WAD.processing
- WAD.processing.merge_by_celltype(sample_names: list, celltype_map: dict, chrom_sizes: dict, temp_dir: str = 'temp', threshold_fraction: float = 0.25)
Merge denoised signals across samples for each cell type, chromosome by chromosome.
- Parameters:
sample_name (list of str) – List of sample names.
celltype_map (dict) – Mapping from sample name to cell type.
chrom_sizes (dict) – Chromosome sizes dictionary.
temp_dir (str, optional) – Directory containing parquet files (default is “temp”).
threshold_fraction (float, optional) – Minimum fraction of samples with non-zero signal required to keep a peak (default is 0.25).
- Returns:
The function writes a merged and filtered denoised parquet file for each cell type and chromosome to the temp_dir. The function estimates scATAC cell-type proportions based on denoised signal sum.
- Return type:
dict
- WAD.processing.process_all_samples(scatac: list[str], cell_types: list[str], chrom_sizes: dict, temp_dir: str = 'temp', step: int = 50, wavelet_name: str = 'db4', level: int = 1)

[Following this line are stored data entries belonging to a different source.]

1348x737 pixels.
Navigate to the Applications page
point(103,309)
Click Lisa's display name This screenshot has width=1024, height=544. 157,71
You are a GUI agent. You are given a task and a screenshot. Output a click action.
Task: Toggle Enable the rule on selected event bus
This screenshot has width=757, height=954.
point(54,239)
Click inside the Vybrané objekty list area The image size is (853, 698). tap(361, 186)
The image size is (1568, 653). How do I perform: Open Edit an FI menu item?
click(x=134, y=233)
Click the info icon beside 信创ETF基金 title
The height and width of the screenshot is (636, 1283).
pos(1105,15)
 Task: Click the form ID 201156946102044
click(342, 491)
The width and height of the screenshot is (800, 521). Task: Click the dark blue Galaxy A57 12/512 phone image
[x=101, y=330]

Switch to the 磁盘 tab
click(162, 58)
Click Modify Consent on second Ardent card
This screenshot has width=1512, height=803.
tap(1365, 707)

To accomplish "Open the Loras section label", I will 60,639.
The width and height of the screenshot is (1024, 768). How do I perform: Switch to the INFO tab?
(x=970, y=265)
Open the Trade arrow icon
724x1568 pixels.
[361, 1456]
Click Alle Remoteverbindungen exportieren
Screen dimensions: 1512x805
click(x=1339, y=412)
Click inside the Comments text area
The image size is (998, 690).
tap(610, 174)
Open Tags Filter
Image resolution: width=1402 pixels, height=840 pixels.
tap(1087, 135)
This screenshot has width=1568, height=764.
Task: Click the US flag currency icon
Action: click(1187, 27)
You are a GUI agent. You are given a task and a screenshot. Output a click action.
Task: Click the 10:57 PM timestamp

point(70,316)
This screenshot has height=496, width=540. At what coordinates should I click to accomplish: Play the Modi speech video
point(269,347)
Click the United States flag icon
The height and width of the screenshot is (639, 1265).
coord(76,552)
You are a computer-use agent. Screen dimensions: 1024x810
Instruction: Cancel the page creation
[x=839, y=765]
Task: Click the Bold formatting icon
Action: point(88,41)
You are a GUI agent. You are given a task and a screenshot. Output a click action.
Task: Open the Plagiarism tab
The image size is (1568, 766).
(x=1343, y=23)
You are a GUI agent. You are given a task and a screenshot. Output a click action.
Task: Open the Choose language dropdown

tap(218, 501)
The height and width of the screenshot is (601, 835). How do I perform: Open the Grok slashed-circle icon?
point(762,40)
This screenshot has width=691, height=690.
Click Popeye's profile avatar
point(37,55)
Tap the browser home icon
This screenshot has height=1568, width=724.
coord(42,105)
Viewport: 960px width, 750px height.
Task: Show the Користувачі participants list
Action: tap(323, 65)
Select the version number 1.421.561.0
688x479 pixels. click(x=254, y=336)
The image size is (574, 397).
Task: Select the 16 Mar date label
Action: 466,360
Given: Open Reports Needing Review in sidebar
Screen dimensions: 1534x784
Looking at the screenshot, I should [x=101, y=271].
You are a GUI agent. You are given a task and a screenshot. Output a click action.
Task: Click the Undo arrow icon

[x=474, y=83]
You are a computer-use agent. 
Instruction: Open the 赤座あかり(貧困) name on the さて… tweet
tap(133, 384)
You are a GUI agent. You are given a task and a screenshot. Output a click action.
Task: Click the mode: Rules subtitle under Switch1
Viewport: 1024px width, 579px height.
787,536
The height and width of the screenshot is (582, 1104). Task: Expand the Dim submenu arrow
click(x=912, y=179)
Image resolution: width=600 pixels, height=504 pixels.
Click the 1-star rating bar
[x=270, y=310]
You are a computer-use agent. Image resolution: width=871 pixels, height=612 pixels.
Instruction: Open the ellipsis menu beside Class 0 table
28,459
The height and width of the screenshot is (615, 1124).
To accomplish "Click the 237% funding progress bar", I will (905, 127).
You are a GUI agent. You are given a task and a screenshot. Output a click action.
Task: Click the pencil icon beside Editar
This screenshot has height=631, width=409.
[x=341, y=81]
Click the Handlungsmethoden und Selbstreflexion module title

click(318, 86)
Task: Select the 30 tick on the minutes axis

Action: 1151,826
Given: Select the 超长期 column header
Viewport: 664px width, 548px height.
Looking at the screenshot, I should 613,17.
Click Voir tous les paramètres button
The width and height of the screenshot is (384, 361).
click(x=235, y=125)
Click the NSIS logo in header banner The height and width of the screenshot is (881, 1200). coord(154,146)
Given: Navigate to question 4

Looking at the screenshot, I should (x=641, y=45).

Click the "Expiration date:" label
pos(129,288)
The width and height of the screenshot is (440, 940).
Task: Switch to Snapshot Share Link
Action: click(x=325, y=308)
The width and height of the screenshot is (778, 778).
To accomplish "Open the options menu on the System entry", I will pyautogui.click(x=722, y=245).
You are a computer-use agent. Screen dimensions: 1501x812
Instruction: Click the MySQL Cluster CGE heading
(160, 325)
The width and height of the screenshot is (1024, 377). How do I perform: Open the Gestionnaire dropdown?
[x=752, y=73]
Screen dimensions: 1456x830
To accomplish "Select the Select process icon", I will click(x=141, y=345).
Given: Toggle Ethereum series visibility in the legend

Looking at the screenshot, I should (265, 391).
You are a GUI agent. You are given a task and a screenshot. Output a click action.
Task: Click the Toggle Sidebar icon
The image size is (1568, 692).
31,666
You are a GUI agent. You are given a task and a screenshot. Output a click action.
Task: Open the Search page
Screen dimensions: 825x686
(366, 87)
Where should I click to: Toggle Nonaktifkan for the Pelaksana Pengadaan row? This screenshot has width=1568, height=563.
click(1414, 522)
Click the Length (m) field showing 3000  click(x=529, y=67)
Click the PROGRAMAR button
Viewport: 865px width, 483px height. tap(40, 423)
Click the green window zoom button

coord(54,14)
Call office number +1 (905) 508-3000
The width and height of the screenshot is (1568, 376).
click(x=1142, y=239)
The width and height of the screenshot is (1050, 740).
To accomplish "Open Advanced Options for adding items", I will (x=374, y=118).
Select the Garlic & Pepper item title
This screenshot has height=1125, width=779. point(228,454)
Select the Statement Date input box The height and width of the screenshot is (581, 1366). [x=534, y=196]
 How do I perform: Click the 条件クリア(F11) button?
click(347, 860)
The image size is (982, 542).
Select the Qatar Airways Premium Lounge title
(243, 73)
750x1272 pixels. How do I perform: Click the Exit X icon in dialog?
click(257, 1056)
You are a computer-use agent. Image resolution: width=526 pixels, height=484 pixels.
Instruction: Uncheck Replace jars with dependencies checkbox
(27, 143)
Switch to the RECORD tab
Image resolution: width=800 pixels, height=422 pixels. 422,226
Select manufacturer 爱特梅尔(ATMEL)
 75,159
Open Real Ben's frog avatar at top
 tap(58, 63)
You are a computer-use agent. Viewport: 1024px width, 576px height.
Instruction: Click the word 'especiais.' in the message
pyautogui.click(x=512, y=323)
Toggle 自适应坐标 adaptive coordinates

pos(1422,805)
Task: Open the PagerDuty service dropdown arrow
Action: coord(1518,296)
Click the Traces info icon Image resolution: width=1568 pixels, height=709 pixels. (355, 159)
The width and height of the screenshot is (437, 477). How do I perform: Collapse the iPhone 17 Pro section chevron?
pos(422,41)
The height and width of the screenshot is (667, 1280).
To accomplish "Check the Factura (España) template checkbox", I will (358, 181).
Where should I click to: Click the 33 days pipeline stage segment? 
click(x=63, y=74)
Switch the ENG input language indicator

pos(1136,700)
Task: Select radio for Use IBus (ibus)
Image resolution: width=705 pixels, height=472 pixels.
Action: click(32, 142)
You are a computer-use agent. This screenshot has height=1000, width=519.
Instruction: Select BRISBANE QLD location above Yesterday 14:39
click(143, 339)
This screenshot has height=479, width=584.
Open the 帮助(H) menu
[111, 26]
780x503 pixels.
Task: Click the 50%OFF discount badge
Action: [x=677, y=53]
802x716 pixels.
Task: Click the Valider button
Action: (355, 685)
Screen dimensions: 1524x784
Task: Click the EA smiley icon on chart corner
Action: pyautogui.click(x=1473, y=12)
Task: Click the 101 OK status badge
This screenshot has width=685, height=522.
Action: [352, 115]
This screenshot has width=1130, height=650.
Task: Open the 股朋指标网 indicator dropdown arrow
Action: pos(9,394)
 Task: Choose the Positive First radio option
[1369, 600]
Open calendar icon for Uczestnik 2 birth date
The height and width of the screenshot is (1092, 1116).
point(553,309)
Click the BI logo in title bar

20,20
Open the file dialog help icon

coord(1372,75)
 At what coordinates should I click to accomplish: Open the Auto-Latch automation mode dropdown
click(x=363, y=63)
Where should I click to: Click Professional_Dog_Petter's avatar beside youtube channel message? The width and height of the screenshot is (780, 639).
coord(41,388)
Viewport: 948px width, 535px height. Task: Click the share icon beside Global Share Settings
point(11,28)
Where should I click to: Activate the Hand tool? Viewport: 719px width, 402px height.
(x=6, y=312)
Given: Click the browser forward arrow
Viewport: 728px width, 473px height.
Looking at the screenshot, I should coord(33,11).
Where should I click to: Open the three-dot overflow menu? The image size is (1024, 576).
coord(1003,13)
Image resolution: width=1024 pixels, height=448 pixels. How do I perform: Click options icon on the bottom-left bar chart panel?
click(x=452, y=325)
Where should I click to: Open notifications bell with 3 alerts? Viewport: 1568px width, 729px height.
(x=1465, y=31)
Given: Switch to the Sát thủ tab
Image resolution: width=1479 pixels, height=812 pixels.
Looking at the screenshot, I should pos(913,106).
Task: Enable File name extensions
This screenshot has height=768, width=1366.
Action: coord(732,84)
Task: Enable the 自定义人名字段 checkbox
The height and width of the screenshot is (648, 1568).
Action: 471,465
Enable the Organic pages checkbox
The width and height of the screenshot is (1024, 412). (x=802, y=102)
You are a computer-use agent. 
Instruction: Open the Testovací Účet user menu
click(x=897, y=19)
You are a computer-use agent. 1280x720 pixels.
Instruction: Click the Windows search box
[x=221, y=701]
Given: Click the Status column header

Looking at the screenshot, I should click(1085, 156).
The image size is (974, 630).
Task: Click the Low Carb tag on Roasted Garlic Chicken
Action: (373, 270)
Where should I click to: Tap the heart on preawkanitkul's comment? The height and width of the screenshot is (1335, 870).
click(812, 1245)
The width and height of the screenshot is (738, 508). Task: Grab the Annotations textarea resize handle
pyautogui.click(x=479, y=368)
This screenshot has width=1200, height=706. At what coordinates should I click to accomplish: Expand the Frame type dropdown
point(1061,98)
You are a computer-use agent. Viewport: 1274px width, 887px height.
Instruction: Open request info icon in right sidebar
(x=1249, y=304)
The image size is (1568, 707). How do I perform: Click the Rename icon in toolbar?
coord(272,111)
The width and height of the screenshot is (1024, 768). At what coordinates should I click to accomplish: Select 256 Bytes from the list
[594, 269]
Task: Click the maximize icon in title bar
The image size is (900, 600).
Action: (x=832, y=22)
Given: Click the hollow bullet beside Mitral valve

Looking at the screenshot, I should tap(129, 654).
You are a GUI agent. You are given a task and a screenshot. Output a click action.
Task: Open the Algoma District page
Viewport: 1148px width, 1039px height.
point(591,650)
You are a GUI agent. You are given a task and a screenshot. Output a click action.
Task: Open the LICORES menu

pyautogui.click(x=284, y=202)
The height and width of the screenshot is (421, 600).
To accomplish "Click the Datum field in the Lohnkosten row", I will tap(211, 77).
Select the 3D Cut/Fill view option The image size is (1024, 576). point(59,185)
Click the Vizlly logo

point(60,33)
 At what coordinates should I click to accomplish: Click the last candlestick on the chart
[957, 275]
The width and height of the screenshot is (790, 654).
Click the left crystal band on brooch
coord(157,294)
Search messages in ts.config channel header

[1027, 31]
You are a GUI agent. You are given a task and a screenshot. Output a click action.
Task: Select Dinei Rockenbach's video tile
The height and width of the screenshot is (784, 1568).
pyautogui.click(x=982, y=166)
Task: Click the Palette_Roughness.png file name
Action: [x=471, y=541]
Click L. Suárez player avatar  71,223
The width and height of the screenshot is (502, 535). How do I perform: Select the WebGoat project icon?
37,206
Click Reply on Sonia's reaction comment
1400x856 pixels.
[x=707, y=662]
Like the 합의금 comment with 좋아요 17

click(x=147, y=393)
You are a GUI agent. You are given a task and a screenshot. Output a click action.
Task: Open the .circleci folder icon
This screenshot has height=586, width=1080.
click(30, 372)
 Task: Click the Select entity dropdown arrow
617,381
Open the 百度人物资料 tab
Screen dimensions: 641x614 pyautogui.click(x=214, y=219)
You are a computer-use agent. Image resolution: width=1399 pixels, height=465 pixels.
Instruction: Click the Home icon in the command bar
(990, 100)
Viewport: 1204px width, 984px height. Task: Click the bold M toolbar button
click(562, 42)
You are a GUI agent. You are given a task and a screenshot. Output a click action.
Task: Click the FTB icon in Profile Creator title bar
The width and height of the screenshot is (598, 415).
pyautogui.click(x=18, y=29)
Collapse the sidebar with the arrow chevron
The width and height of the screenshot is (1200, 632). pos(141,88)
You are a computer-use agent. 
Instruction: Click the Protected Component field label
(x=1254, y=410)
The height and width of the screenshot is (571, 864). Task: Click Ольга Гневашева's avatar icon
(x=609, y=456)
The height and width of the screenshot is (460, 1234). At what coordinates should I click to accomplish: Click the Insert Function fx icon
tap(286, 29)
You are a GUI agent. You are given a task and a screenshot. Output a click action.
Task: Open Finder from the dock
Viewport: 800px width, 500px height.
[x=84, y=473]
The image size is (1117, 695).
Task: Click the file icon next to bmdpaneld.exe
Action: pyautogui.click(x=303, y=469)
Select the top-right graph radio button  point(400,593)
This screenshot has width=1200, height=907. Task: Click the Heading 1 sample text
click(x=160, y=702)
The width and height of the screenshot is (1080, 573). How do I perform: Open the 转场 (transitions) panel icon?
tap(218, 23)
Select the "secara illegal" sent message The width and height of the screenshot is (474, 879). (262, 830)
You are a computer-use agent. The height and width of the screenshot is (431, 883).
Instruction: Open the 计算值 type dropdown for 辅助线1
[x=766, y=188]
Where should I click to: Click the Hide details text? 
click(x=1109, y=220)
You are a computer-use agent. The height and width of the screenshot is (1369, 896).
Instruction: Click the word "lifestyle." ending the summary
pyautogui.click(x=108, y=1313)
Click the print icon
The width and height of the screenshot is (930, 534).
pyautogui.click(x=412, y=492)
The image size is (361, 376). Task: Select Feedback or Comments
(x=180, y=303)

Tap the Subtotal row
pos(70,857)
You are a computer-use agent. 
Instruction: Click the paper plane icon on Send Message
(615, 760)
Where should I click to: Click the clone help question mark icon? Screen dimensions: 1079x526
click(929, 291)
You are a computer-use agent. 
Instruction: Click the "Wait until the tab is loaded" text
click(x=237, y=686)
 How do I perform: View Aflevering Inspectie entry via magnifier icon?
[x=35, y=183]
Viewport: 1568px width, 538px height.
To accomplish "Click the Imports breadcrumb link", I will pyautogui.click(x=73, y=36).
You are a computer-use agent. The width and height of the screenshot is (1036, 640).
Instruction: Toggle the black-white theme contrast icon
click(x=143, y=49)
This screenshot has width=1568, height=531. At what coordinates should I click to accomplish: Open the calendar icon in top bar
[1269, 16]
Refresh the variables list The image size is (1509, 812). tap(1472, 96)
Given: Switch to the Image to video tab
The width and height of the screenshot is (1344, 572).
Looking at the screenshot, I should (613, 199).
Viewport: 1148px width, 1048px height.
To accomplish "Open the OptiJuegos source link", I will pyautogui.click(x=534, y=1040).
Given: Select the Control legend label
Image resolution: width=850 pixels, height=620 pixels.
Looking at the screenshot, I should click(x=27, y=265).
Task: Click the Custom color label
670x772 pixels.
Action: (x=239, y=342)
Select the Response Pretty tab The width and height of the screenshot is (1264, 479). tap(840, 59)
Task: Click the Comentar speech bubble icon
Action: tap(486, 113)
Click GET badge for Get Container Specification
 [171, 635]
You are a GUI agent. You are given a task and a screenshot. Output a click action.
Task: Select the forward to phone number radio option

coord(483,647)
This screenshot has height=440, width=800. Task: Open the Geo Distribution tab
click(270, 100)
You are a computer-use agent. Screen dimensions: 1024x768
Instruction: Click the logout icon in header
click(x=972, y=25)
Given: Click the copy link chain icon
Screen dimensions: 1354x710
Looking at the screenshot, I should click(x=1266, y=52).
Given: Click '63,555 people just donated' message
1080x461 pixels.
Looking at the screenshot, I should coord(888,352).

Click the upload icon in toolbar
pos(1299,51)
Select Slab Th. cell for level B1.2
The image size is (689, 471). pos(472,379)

Process all bigWig file into denoised chromosome-level parquet files.
- Parameters:
scatac (list of str) – Paths to single-cell ATAC bigWig files.
cell_types (list of str) – Corresponding cell types for each bigWig file.
chrom_sizes (dict) – Chromosome sizes dictionary.
temp_dir (str, optional) – Directory to store intermediate parquet files (default is “temp”).
step (int, optional) – Window size for bigWig signal extraction (default is 50).
wavelet_name (str, optional) – Wavelet type for DWT denoising (default is “db4”).
level (int, optional) – Decomposition level for DWT (default is 1).
- Returns:
The function writes denoised chromosome-level parquet files to temp_dir.
- Return type:
None
- WAD.processing.process_one_chrom(bigwig_path: str, cell_type: str, chrom: str, size: int, temp_dir: str = 'temp', step: int = 50, wavelet_name: str = 'db4', level: int = 1)
Process a single chromosome for one bigWig file: extract signal, denoise and save as parquet.
- Parameters:
bigwig_path (str) – Path to the bigWig file.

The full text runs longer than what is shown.